I hope you all had a great Halloween celebration! As for me, I actually enjoyed most of it this year. You see, Halloween only appeared about 20 years ago in France so I never dressed up or went trick or treating as a child because it just didn't exist. But for the past 2 years, I had no choice but celebrate, and it's all because of the children!

They were allowed to dress up last Friday and they even had a Halloween disco party at school. On Saturday, we went to Causey Farm "Hooka Spooka" Halloween event. I have to say, the kids had a blast and so did I. Even though I don't really like dressing up or doing "trick or treat", I enjoy being frightened from time to time. I'm not a big fan of horror movies but I do enjoy vampires and zombies stories (Buffy is my favourite TV show of all time!). We had great fun being chased by a vampire in the corn maze, finding our way through the "Dead and Breakfast" and I even enjoyed the magic show. The decorations were absolutely fantastic and you could see how much time and effort the organisers had put into it. For the adults, they also have the "Farmophobia" event at night, which I'm sure is a lot scarier.

And last night, we went out for trick or treat. We were invited at one of Ciaran's friend from school and as expected, the kids were in complete sugar overload by 8pm. I have to say, I couldn't believe how much sweets they received from the houses we visited. It wasn't just a lollipop or a chocolate bar, they were getting big goody bags of sweets & crisps! Good thing I carried an extra bag! The most sensible neighbours also gave fruit and peanuts, but we know those ones will be the last to be eaten...In the end, the sweet box at home was filled right up to the top with the kids' candies (and it's a big box...).

We also had the opportunity to taste the traditional Halloween "Barmbrack" cake. The concept is a bit like our own Epiphany cake where you hide a little figurine. In the irish version, a ring is hidden and whoever finds it is supposed to get married during the year.
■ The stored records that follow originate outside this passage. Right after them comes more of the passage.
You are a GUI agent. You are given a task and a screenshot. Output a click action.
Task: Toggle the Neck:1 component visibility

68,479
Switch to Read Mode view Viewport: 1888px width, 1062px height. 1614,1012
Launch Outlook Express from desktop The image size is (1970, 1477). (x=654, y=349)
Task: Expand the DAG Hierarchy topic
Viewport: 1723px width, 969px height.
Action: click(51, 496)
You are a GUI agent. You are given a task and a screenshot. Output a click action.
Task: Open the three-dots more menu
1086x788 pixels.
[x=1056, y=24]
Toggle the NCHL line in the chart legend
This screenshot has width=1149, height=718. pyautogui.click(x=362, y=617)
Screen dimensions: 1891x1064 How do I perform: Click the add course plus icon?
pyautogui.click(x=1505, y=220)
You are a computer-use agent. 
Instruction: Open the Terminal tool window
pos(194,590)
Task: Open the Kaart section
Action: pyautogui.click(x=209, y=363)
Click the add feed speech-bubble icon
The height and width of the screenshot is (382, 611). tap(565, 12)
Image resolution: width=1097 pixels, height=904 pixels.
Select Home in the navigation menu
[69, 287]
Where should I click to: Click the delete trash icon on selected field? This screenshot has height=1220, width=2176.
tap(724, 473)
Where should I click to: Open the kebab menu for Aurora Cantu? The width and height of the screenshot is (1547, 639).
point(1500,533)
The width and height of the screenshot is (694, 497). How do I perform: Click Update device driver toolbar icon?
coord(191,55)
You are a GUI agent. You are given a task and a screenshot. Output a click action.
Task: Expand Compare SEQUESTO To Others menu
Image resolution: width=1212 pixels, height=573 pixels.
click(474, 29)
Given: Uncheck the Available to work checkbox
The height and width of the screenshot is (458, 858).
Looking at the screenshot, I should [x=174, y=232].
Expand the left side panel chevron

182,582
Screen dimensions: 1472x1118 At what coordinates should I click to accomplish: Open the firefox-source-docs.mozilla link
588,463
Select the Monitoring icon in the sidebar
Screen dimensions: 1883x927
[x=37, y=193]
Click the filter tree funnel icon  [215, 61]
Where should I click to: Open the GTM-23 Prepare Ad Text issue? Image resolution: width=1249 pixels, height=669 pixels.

The kids tried some of the traditional games like apple bobbing (you have to grab an apple with your mouth in a basin filled with water), snap apple ( they are tied, suspended to the ceiling and you have to attempt eating them without using your hands) and the flour game, which is a bit like Jenga, except with flour (don't ask!). There were firecrackers involved as well and we even saw some fireworks.

My little Spiderman trying the apple bobbing

For the first time since I'm here, I feel like I've experienced a true, traditional Irish Halloween celebration. Of course it was all about the sweets for the kids, but we were in an Irish house, we did it their way and it just made it a bit more special.

Maybe next year I'll have the courage to dress up!!

What about you, do you celebrate Halloween?